In section 1.2 the "Aztec Diamond" theorem is stated $f(n_0, i_0, j_0) = \sum m(M)$
- $f(n_0,i_0,j_0)$ is the solution to the octahedron recurrence. $$ f(n,i,j)f(n-2,i,j)= f(n-1,i-1,j)f(n-1,i+1,j)-f(n-1,i,j-1)f(n-1,i,j+1)$$
- The sum over matchings of generalized Aztec diamond graphs $G(n_0, i_0, j_0)$ is called $\sum m(M)$. These graphs are embeeded in an infinite grid $\mathcal{G}$.
- For now, every matching is counted with unit weight: $m(M)=1$.
- $n_0+i_0+j_0 \equiv 0 \mod 2$
What is the sequence of shapes corresponding to Speyer's "crosses+wrenches" construction for the square-octagon lattice? Section 3.7 some relevant info.
The faces of his lattices are indexed by pairs of integers $(i,j) \in \mathbb{Z}^2$. He defines a "level" ( I really want to avoid using his word "height", which has another meaning in terms of dominos.) $$ h(i,j) = \left\{ \begin{array}{rc} 0 & \text{if }(i,j) \equiv (0,0) \mod 2\mathbb{Z}\times 2 \mathbb{Z} \\ 0 & \text{if }(i,j) \equiv (1,1) \mod 2\mathbb{Z}\times 2 \mathbb{Z} \\ 1 & \text{if }(i,j) \equiv (0,1) \mod 2\mathbb{Z}\times 2 \mathbb{Z} \\ -1 & \text{if }(i,j) \equiv (1,0) \mod 2\mathbb{Z}\times 2 \mathbb{Z} \end{array} \right.$$ The Octahedron recurrence has initial conditions $f(h(i,j),i,j)=1$ and specializes here to powers of 5: \begin{array}{rlc} f(2n,i,j) & = 5^{n^2} & \\ f(2n+1,i,j) & = 5^{n^2+n} & \text{if } i \equiv n \mod 2\\ f(2n+1,i,j) & = 2 \cdot 5^{n^2+n} & \text{if } j \equiv n \mod 2 \end{array} I'm not even sure this list of possibilities is exhaustive. For $(2n+1,i,j)$ only one of $i,j$ can be odd.
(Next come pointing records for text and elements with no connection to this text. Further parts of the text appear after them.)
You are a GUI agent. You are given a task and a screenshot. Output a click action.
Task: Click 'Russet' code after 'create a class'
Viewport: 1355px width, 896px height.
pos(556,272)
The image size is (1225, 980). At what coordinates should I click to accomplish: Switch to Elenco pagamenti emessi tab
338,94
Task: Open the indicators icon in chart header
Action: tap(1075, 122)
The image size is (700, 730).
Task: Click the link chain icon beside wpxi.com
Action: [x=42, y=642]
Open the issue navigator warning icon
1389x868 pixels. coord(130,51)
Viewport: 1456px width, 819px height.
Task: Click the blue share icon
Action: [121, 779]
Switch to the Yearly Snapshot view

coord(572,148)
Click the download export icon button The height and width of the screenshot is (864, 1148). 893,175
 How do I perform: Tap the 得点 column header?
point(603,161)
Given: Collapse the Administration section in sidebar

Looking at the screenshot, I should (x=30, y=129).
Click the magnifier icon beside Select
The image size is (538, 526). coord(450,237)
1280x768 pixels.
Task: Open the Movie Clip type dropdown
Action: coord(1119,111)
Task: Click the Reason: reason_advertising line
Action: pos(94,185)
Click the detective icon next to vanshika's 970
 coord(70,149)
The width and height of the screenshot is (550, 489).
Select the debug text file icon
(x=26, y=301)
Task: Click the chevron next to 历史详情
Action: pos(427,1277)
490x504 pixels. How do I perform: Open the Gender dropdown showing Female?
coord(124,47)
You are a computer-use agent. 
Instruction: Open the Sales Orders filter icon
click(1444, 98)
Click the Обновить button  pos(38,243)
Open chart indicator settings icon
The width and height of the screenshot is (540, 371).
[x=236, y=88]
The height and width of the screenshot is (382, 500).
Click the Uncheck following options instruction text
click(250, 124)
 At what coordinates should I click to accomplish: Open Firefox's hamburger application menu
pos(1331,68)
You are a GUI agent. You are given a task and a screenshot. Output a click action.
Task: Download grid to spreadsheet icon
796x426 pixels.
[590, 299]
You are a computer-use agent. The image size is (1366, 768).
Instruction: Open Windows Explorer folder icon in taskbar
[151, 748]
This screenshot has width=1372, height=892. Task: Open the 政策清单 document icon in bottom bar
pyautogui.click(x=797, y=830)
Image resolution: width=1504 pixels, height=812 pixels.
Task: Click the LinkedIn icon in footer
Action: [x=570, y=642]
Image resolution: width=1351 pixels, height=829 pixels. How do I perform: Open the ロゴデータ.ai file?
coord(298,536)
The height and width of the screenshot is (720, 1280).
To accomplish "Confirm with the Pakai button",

The shapes $G(n_0, i_0, j_0)\subset \mathcal{G}$ are planar graphs with "open" and "closed" faces. He defines the "lattice", "edges", and "faces": \begin{eqnarray} \mathcal{L} &=& \{ (n,i,j) \in \mathbb{Z}^2 : n = i + j \mod 2\} \\ \mathcal{E} &=& \{ (i,j) \in \mathbb{Z}^2: i + j \equiv 1 \mod 2\} \times \{ a,b,c,d\} \\ \mathcal{F} &=& \mathbb{Z}^2 \end{eqnarray} The faces are indexed by pairs of integers. The edges are labelled a,b,c,d.
In section 2.1 Speyer defined some cones in $\mathbb{Z}^3$: \begin{eqnarray} p_{(n_0,i_0,j_0)} &=& n_0 - |i - i_0| - |j - j_0| \\ C_{(n_0,i_0,j_0)} &=& \{ (n,i,j) \in \mathcal{L}: n \leq n_0 - |i - i_0| - |j - j_0| \} \\ \mathring{C}_{(n_0,i_0,j_0)} &=& \{ (n,i,j) \in \mathcal{L}: n < n_0 - |i - i_0| - |j - j_0| \} \\ \partial C_{(n_0,i_0,j_0)} &=& \{ (n,i,j) \in \mathcal{L}: n = n_0 - |i - i_0| - |j - j_0| \} \\ \mathcal{I} &=& \{ (i,j, n) \in \mathcal{L}: n = h(i,j) \} \\ \mathcal{U} &=& \{ (i,j, n) \in \mathcal{L}: n > h(i,j) \} \end{eqnarray}
I have been unable to sort out definition of $G_{n_0,i_0,j_0}$ in section 3.3
It would be really amazing if one could show how the dominoes actually "shuffle".